Such is a specimen of the Tradition, marvellous to say, as it exists among the classes who are well-to-do in the world. You see, they are so clear on the point, that, for all their mercantile sense of the value of character, their disgust at false intelligence, their severity with fraud, and their sensitiveness at libel, they have no hesitation in handing down to the next generation this atrocious imputation, that the Catholic Church proclaims that she is commissioned by the Moral Governor of the world to bestow on her children permission to perpetrate any sin whatever, for which they have a fancy, on condition of their paying her a price in money for that perpetration, in proportion to the heinousness of the offence. 

Now this accusation is not only so grave in itself, but, miserable to say, is so industriously circulated, that, before using it for the purpose for which I have introduced it, in order to remove all suspicion against us, I am induced to go out of my way to enunciate, as briefly and as clearly as I can, what the Catholic Church really does teach upon the subject. The charge in question then rests on a confusion between the forgiveness of sins and admission to Church communion, two ideas perfectly distinct from each other, both in themselves and in Catholic theology. Every scandalous sin contains in it, as we consider, two separate offences, the offence against God, and the offence against the Church; just as Protestants would allow that murder is at once a sin against God and our neighbour, a sin in the eyes of God, and a crime in the eyes of the law. And, as human society has the arbitrary power of assigning punishments to offences against itself, heavy or light, or of overlooking the offence altogether, or of remitting the penalty when imposed, so has the Church. And as the magistrate often inflicts a fine, under sanction of the law, instead of committing to prison, so does the Church allow of the commutation of her own punishments, which are called censures, into alms to the poor, into offerings for some religious object, or even into the mere paying the expenses of the process, that is, the costs of the suit. And as the connivance or free pardon of the magistrate is no pardon in the sight of Heaven of the adulterer or the burglar, nor is supposed to be such, so neither does the offender receive, nor is he promised, any forgiveness of his sin, either by the Church's taking off the censure (whether in consequence of an almsgiving or otherwise), or by her forbearing, which is the common case, to inflict censure altogether. It is true, the Church has the power of forgiving sins also, which I shall speak of directly; but this is by a different instrument, and by a totally different process, as every Catholic knows.

I repeat, the Catholic who perpetrates any great and public sin offends his Maker, and offends his ecclesiastical Society; the injury against his Maker is punished by an ipso facto separation from His favour; the injury against his Society, when it is visited at all, is visited by excommunication or other spiritual infliction. The successor of St. Peter has the power committed to him of pardoning both offences, the offence against God and the offence against the Church; he is the ultimate source of all jurisdiction whether external or internal, but he commonly restores such a sinner to the visible society of Christians, by an act of his own or of the metropolitan or ordinary, and he reconciles him to God by the agency of the priesthood.

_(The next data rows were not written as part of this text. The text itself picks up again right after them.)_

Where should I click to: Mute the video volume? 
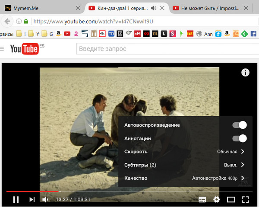coord(45,199)
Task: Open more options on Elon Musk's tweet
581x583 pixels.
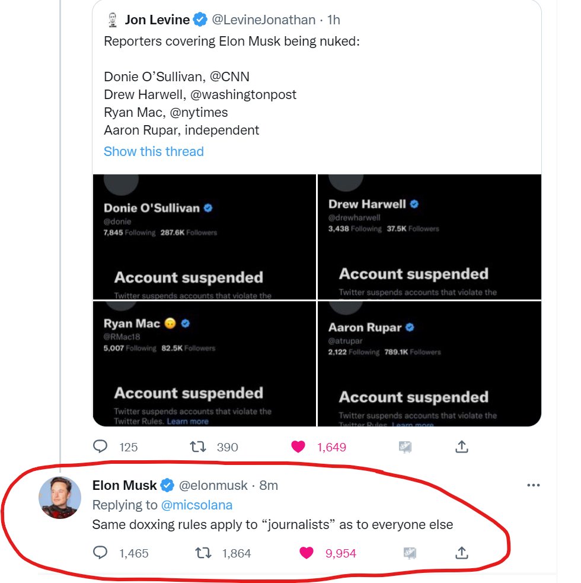Action: tap(534, 485)
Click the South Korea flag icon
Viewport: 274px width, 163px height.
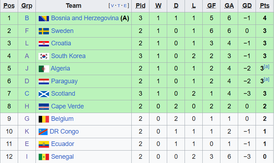coord(44,56)
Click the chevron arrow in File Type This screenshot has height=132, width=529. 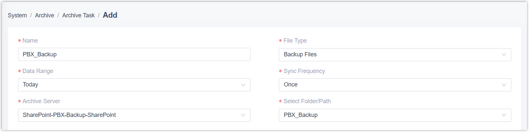[504, 55]
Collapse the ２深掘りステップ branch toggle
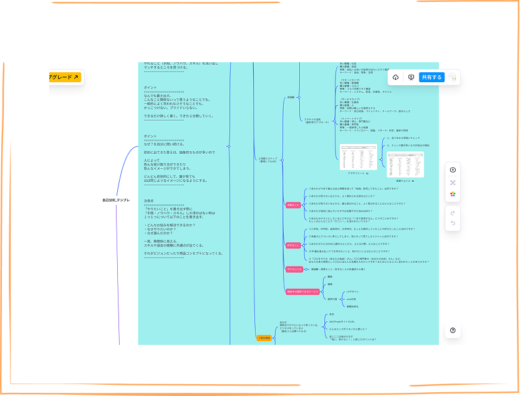 [283, 159]

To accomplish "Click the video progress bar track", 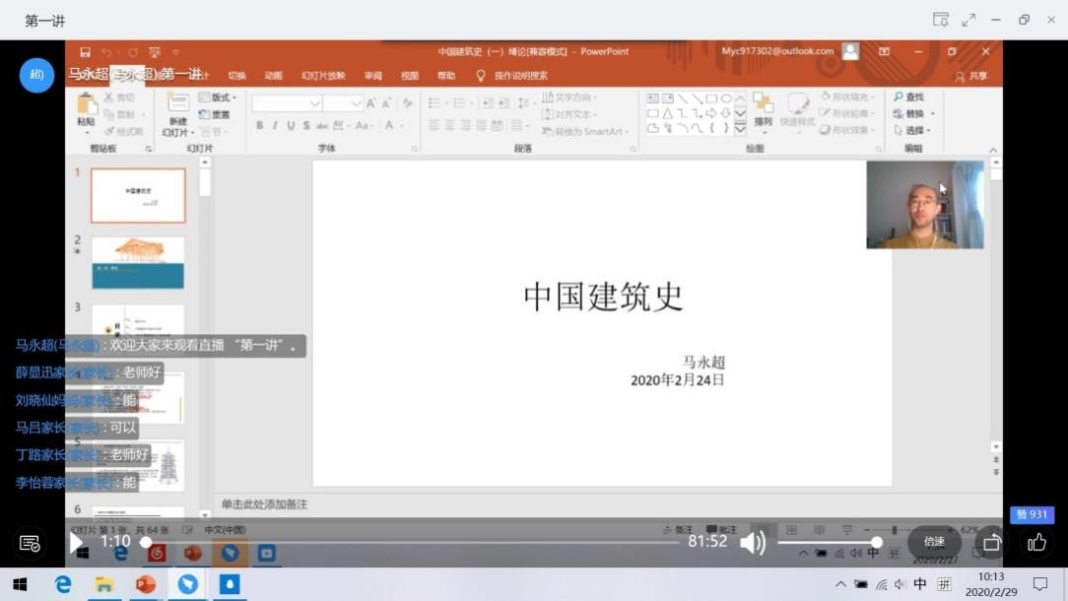I will [x=414, y=542].
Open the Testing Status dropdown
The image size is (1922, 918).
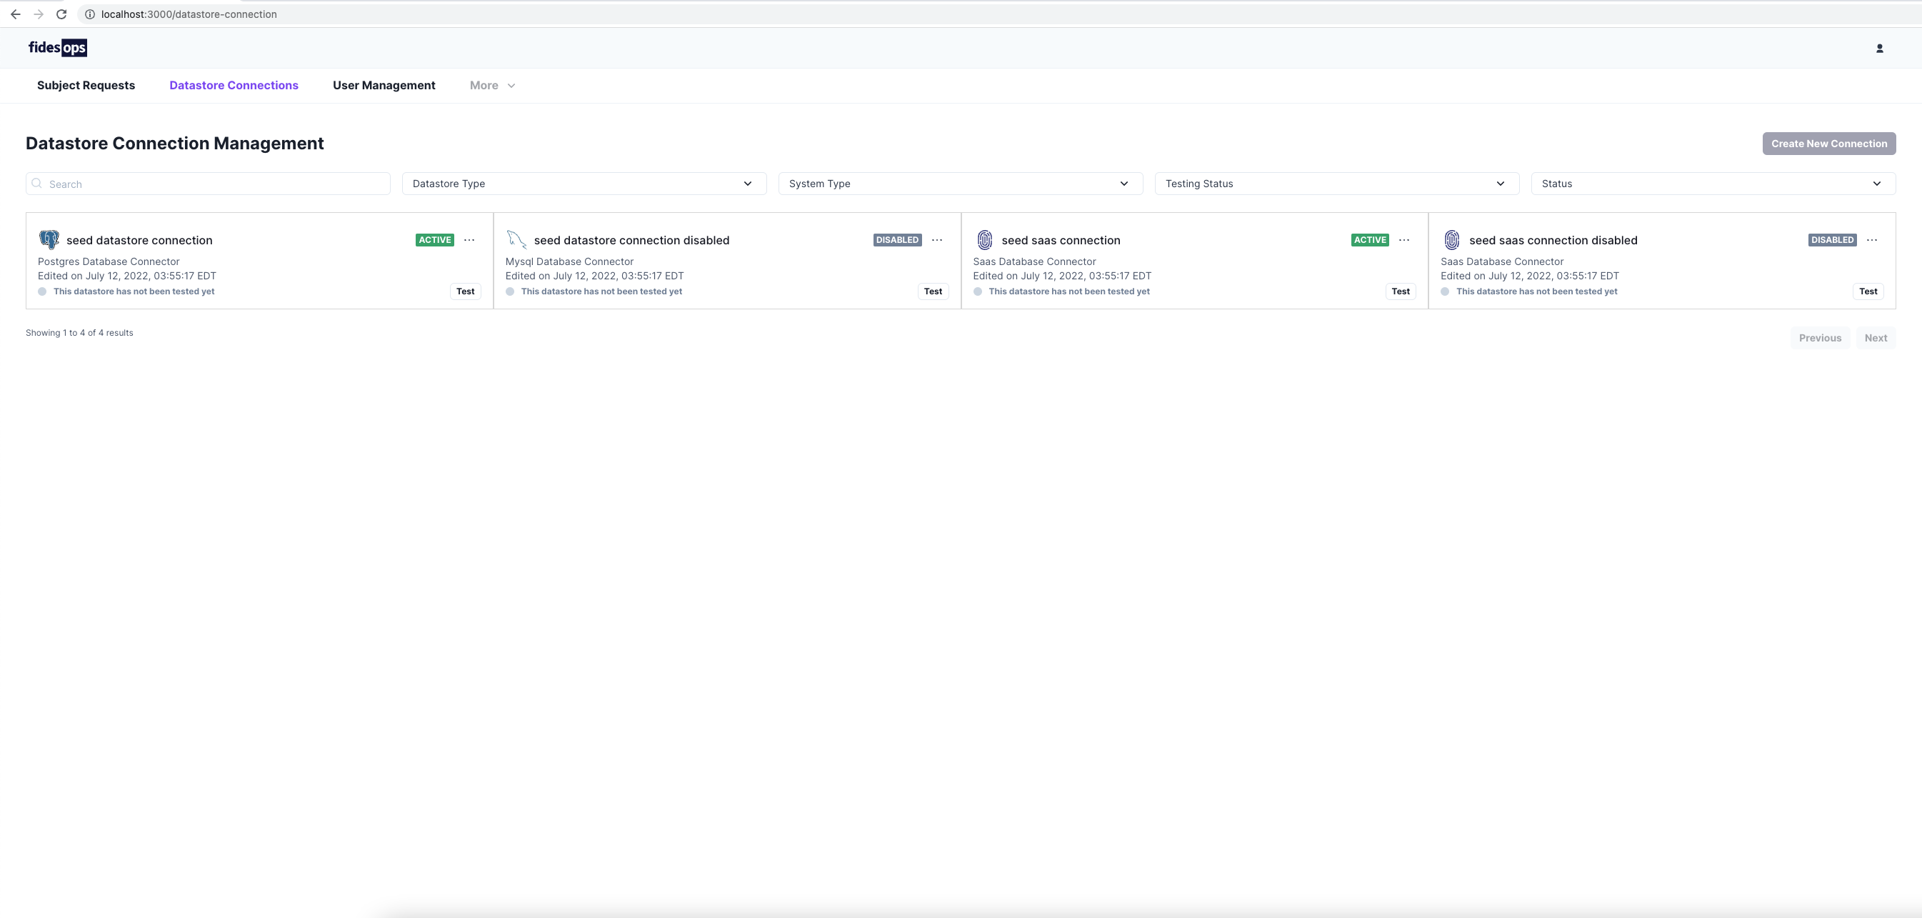(x=1336, y=184)
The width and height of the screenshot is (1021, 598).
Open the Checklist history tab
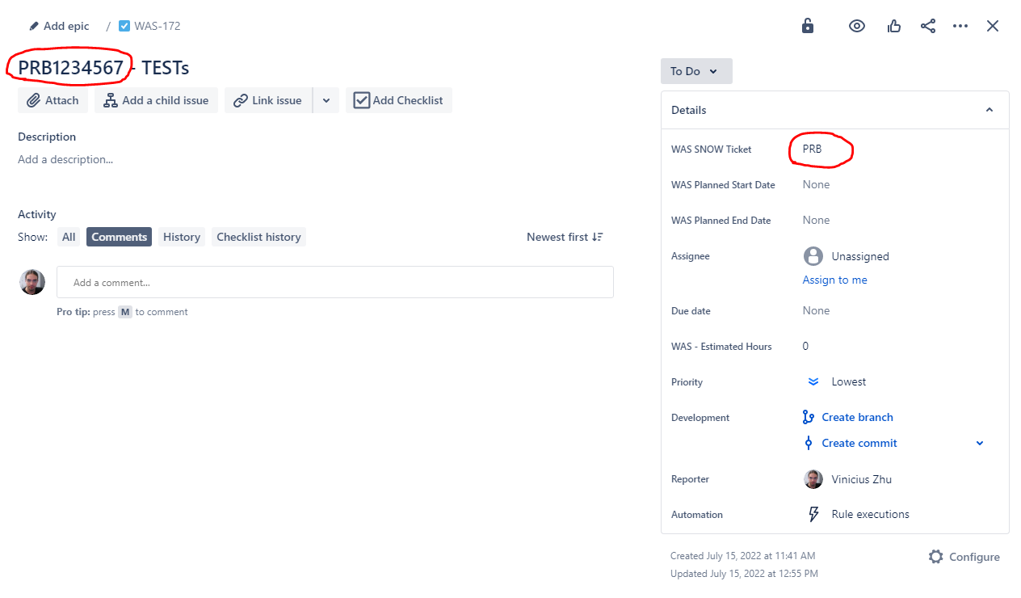click(258, 236)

Repentance is required on the part of the offender for both restorations; but the sin is forgiven, and its punishment remitted only in one of them,—viz., in the Sacrament of Penance; and in this Sacrament, in which is the only real pardon, no money is, or ever can be paid. The Sacrament cannot be bought; such an act would be a horrible crime; you know this, my Brothers, as I know it myself; we witness to each other that such is the received teaching among us. It is utterly false then to assert that it has ever been held in the Catholic Church that "the perpetration of crime could be indulged" for any sum of money. Neither for sins committed, nor sins to come, has money ever been taken as an equivalent, for one no more than for the other. On the other hand, it is quite true that the injury done to the Church, when it happens to have been visited with a censure (which is not a common case), has certainly sometimes been compensated by the performance of some good work and in the number of such works, almsdeeds and religious offerings are included. I repeat, the Church as little dreams of forgiving the sinner by removing the censure and readmitting him to public communion, as the magistrate by letting a culprit out of prison.